Thailand is a country without a history of seeking out psychological treatment, says Dr Tohmeena. “Typically, a mental health problem is translated as ‘craziness’,” she says. But the doctor is keen to point out, however, that a lot of ground has been made over the past 12 years.

“Originally, we were very under-prepared,” she says. “In 2004, there was only one psychiatrist posted to cover Yala, Narathiwat and Pattani.”

In response to the dearth in personnel, Dr Tohmeena was relocated from Bangkok to her native Pattani by the director general of the Department of Mental Health in late 2004.

“I was tasked with building the first mental health office in the deep south,” she says. “Within four years, we had 74 trained psychologists posted around the region.”

After the murder of Chonlathee Charoencho at this school, Dr Hartinee, right, deployed swift and thorough mental-health support to the children, families and teachers [Amanda Mustard/Al Jazeera]

Even with the extra help, most psychiatric centres are still understaffed, forcing those involved into more resourceful methods of work.

Dr Hartinee considers her department one of the best examples of success despite limited manpower. She highlights efforts in training a network of people throughout their different community groups.

“We have security people, religious leaders, village elders, health volunteers and teachers. We tell them how to behave and what to look for in someone who may be suffering,” she says.
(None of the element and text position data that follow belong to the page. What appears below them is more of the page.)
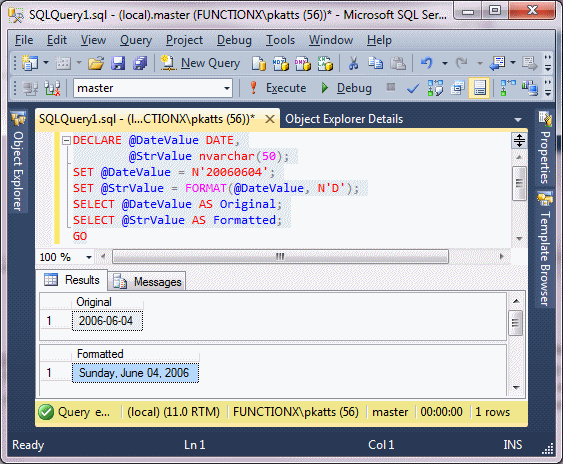This screenshot has width=563, height=464.
Task: Click the Execute button
Action: [x=278, y=88]
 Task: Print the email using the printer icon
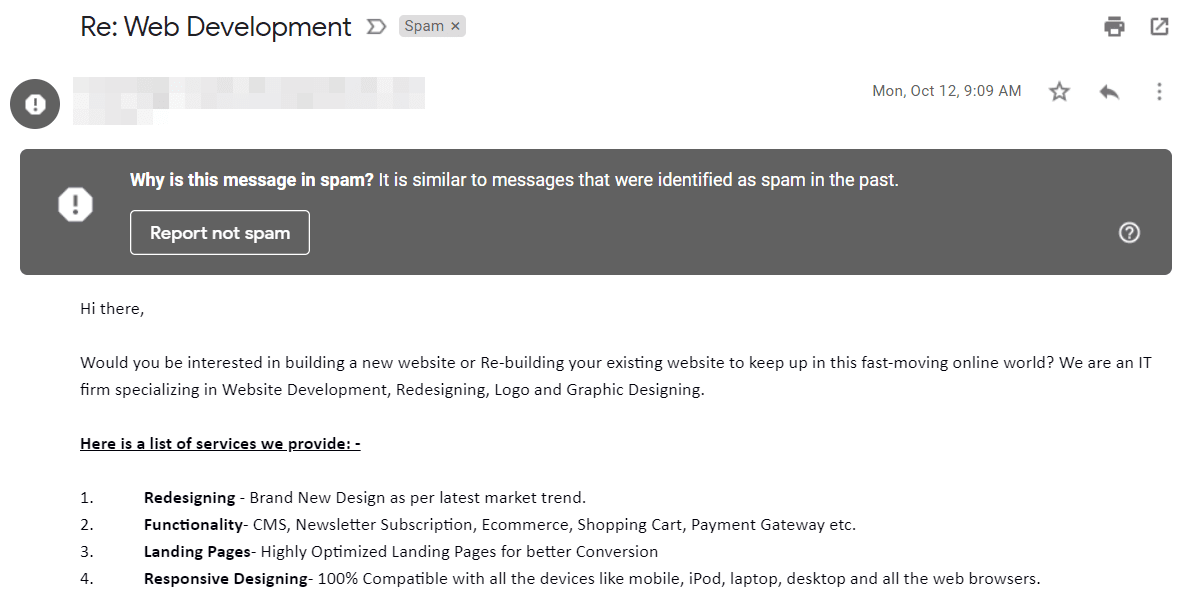(x=1113, y=26)
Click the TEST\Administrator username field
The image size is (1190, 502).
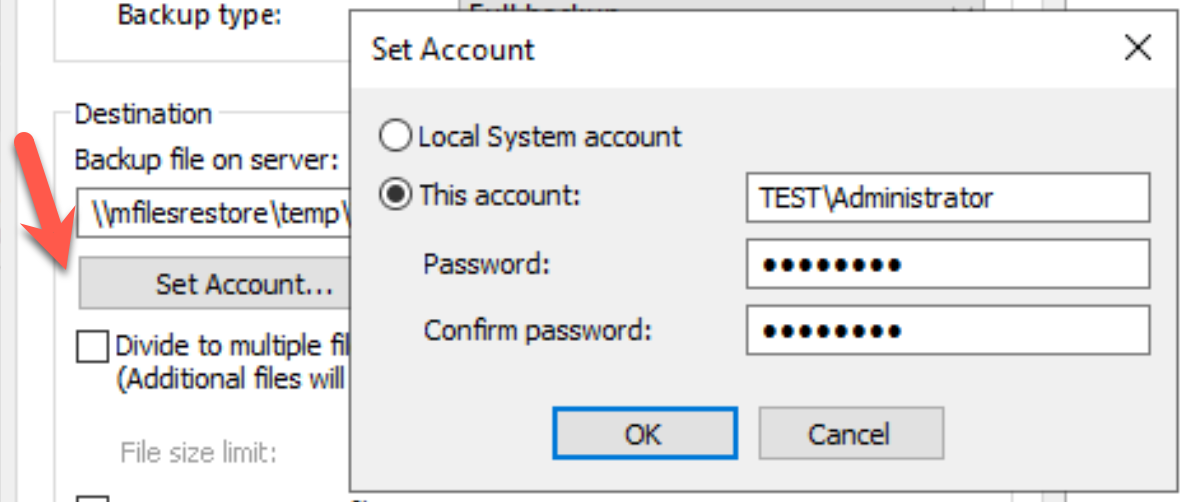(948, 197)
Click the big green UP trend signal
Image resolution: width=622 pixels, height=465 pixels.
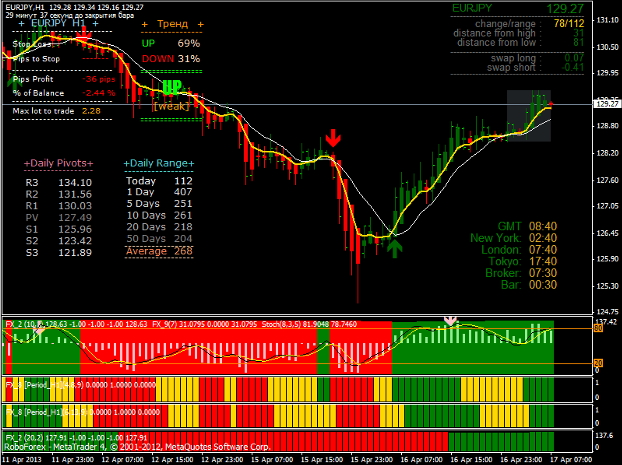[x=171, y=87]
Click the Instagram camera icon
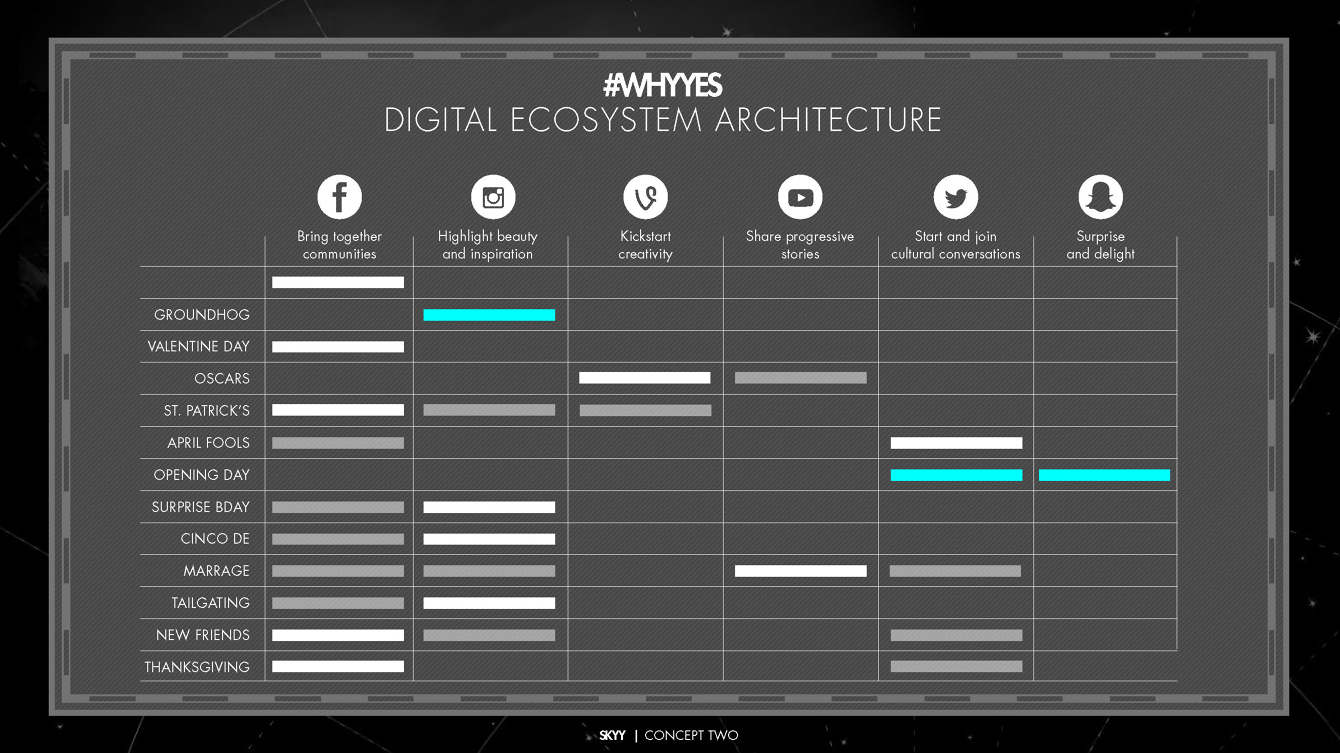This screenshot has width=1340, height=753. coord(492,197)
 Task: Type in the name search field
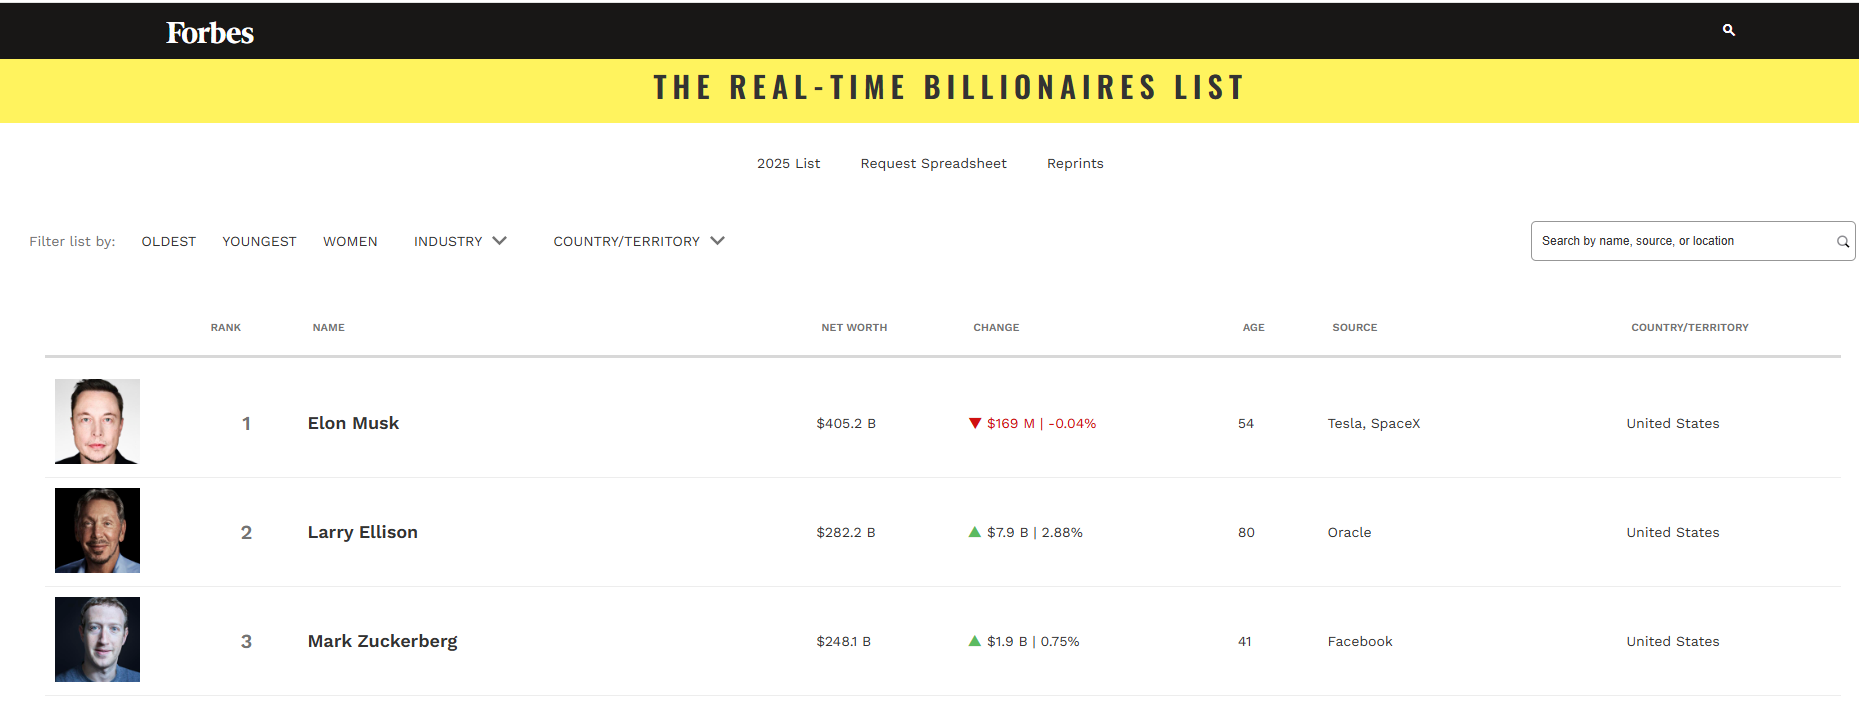[1680, 241]
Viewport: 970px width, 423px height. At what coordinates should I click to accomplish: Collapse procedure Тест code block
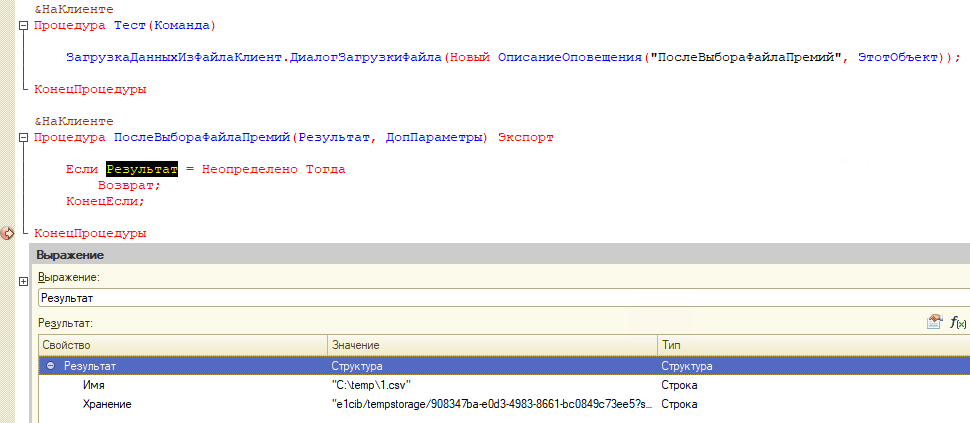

In turn, she explains, this network can then further spread a general awareness and understanding of mental health, while providing Dr Hartinee’s team some insight into where to go and whom to help.

Today, mental-health workers highlight their outreach programmes, mobile clinics, and network building as major reasons why they have some 70 percent coverage, according to Dr Tohmeena’s estimates.

For Dr Tohmeena, Dr Hartinee and their colleagues, to succeed in better helping these “at risk” groups, while changing the general understanding of mental health, would be to make significant inroads into mitigating a potential mental health disaster.

According to the Violence Related Mental Health Surveillance (VMS) database, which records mental health issues resulting from the ongoing violence, some 11,772 adults have exhibited mental-health issues since 2008, while nearly 1,200 children have been affected since 2010.

These numbers are actually thought to be conservative by Dr Tohmeena, who makes the point that the data excludes those who never make their plight known, as well as those unrecorded for any reason.

“You can imagine [the numbers] are much higher,” she adds.

Additionally, Dr Tohmeena notes that only 10 percent of the children orphaned are included in the VMS database, and thus, are not screened by mental health officers. She worries that PTSD – post traumatic stress disorder – which she already thinks is severely underreported in general, “is even worse for children”.

Grade 6 pupils at Tanjung School raise their hands when asked who was in the canteen and saw the murder of their teacher, Chonlathee Charoenchol, in 2013 [Amanda Mustard/Al Jazeera]

Long-term effects 

A little over three years after Cholathee’s death, Dr Hartinee returned to Tanjung school. She was part of the response team who came immediately after the murder to help screen every pupil from the school. In the first month, some 90 pupils were identified as suffering from some mental-health issues, but today, all is well, she says.

Dr Hartinee greets students from the doorway of the Grade 6 classroom. After a nod from the teacher, she steps in and asks the class with a smile: “Who remembers what happened in the cafeteria three years ago?”

What follows is a peculiarly open dialogue between Dr Hartinee and the class of 11-year-olds about the murder of Cholathee.

“Who was in the cafeteria?” she asks as a few hands are raised. “Who ran to the field?” A few hands drop. “Who jumped into the pond?” Laughter while a few children raise their hands. Eventually, one boy is pointed out as having actually been splattered with blood during the attack.

“And how do you feel about it today?” asks Dr Hartinee.

“I’m fine,” responds the boy. “But I’m afraid of blood.”